--- Dataset entries Enclosed Below ---
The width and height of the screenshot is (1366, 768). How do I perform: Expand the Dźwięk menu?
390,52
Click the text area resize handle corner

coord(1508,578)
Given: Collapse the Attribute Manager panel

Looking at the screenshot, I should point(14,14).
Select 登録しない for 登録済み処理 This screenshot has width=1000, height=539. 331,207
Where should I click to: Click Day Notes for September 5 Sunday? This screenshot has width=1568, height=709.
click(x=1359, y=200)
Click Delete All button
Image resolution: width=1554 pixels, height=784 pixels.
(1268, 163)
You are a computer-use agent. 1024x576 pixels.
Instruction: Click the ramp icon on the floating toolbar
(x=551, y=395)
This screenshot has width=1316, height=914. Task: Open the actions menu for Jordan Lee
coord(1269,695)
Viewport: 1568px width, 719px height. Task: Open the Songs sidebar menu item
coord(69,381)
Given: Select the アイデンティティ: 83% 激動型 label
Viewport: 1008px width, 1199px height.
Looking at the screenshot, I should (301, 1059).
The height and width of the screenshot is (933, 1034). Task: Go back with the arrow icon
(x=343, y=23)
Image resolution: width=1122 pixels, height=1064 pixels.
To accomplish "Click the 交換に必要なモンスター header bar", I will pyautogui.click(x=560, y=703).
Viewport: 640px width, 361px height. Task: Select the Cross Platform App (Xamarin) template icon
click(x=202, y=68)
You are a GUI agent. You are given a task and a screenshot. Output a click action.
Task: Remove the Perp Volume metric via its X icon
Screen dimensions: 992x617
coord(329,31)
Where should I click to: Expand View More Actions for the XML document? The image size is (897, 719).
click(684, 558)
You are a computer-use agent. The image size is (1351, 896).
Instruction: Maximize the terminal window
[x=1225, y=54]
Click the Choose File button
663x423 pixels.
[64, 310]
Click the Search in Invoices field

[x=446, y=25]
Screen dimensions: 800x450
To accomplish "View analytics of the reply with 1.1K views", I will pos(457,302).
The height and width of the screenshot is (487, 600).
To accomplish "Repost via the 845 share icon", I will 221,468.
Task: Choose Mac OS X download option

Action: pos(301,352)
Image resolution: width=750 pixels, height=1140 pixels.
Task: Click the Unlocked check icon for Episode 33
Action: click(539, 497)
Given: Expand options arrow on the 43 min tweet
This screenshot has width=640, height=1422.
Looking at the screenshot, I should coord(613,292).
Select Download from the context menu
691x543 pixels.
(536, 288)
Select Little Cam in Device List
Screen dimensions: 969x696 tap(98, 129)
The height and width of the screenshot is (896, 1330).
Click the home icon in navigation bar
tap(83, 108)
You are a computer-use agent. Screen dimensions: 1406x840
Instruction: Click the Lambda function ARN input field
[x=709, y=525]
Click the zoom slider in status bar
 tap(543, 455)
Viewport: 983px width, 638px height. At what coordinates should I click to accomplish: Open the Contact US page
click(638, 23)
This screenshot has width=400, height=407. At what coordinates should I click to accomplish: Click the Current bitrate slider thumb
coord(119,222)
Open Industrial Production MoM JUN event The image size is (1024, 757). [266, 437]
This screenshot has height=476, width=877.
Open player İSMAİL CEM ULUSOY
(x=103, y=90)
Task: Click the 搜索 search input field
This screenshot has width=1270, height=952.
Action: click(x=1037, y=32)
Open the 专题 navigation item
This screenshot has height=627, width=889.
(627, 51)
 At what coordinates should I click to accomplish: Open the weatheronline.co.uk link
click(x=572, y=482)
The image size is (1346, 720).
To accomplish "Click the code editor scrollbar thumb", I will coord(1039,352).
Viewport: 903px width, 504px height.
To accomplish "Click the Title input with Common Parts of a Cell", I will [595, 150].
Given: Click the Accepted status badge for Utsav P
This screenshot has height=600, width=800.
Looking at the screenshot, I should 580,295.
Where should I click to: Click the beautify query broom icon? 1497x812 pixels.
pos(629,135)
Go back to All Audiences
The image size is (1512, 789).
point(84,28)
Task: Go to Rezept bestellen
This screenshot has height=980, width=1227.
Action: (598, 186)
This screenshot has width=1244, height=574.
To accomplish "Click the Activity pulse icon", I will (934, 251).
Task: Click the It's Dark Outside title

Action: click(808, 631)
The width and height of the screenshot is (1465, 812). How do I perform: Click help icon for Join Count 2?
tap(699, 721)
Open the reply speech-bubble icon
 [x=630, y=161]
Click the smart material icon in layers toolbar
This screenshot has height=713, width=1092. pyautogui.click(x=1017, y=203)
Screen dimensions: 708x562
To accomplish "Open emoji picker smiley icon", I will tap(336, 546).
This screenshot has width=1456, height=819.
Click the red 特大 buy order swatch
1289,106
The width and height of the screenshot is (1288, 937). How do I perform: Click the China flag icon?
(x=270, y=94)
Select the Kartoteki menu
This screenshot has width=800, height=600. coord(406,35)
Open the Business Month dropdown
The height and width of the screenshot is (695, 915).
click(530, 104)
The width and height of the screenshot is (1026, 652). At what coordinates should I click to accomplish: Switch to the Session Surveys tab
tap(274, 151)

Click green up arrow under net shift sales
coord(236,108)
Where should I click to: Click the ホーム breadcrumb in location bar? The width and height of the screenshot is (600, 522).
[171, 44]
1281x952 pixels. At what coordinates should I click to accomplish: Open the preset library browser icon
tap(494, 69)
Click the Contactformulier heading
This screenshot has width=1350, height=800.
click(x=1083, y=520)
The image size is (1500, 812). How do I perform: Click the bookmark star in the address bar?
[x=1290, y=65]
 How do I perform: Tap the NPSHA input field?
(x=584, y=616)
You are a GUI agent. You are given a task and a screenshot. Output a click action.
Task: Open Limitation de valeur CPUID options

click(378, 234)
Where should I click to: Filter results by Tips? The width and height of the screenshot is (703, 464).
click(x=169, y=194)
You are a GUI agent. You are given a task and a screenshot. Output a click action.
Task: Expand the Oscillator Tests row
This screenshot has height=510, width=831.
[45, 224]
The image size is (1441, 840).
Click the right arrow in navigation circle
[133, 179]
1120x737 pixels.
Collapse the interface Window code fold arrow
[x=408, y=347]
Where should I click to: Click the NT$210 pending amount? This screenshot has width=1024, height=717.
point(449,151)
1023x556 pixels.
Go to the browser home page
--- End of Enclosed Dataset entries ---
Required action — Copy out, word for word, the part of the entries above that begins at the line with "This screenshot has height=600, width=800." and ends at the line with "Screen dimensions: 708x562", including both.

Response —
This screenshot has height=600, width=800.
Looking at the screenshot, I should 580,295.
Where should I click to: Click the beautify query broom icon? 1497x812 pixels.
pos(629,135)
Go back to All Audiences
The image size is (1512, 789).
point(84,28)
Task: Go to Rezept bestellen
This screenshot has height=980, width=1227.
Action: (598, 186)
This screenshot has width=1244, height=574.
To accomplish "Click the Activity pulse icon", I will (934, 251).
Task: Click the It's Dark Outside title

Action: click(808, 631)
The width and height of the screenshot is (1465, 812). How do I perform: Click help icon for Join Count 2?
tap(699, 721)
Open the reply speech-bubble icon
 [x=630, y=161]
Click the smart material icon in layers toolbar
This screenshot has height=713, width=1092. pyautogui.click(x=1017, y=203)
Screen dimensions: 708x562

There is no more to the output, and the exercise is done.